__ACTIVITY__
In the data below, locate the line containing "Open the hamburger menu on tablet mockup" and the line containing "the round watermark", then retype both and everything between them exactly. Pictures are not part of the copy.

__DATA__
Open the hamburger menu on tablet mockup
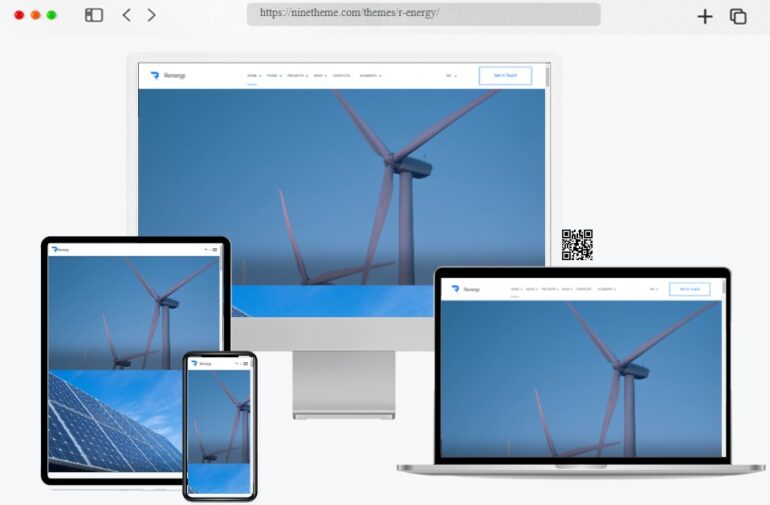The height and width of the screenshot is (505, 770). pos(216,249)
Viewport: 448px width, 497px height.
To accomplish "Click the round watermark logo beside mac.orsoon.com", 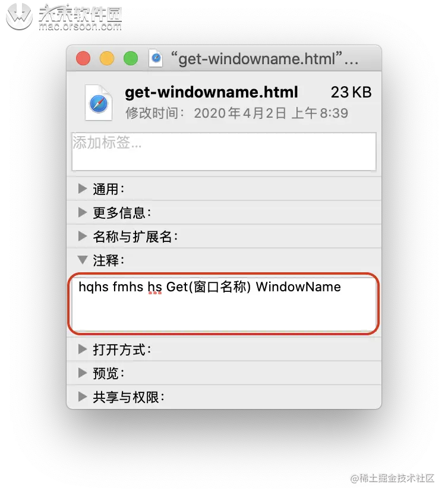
---
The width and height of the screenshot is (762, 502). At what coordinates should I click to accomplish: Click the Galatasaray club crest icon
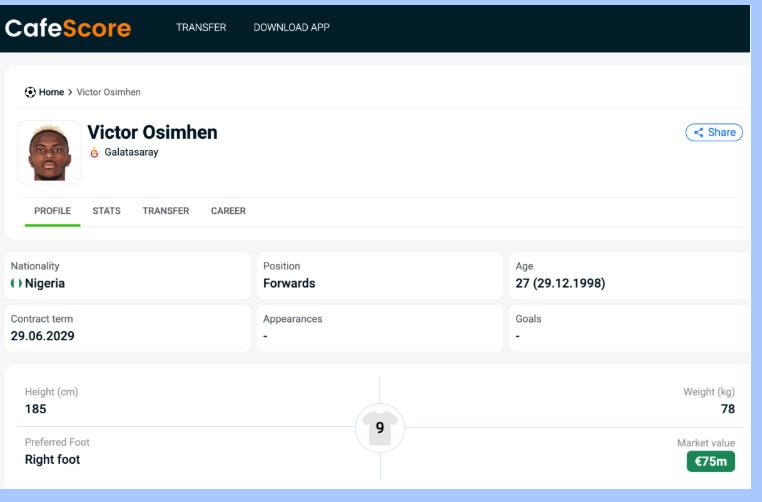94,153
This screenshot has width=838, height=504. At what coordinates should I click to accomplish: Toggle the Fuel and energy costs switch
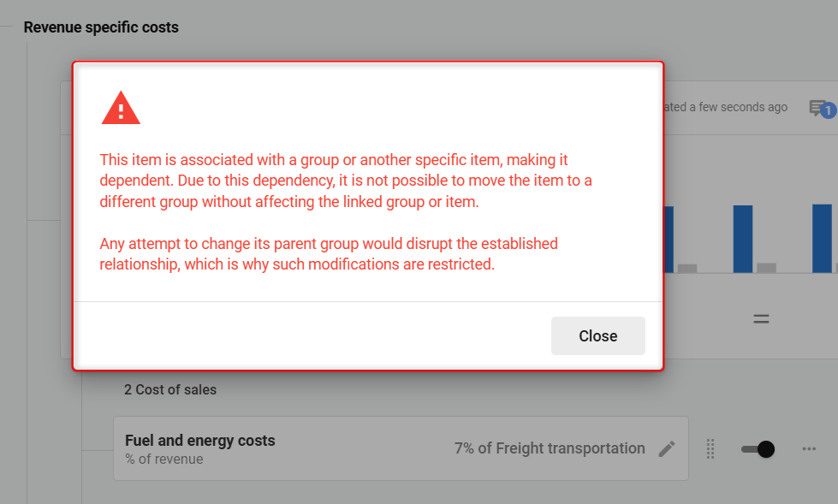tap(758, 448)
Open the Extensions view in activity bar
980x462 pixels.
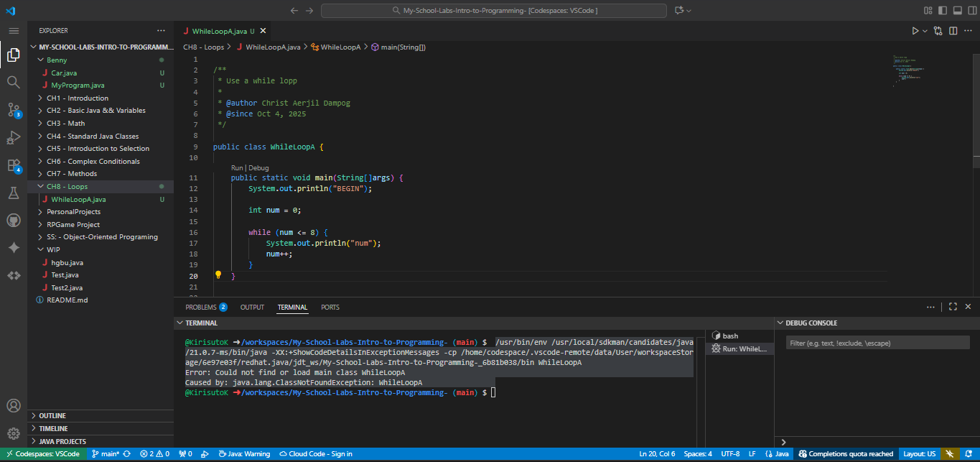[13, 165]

__FINISHED EXERCISE__
Open the hamburger menu on tablet mockup
The height and width of the screenshot is (505, 770). pos(216,249)
Viewport: 448px width, 497px height.
To accomplish "Click the round watermark logo beside mac.orsoon.com", 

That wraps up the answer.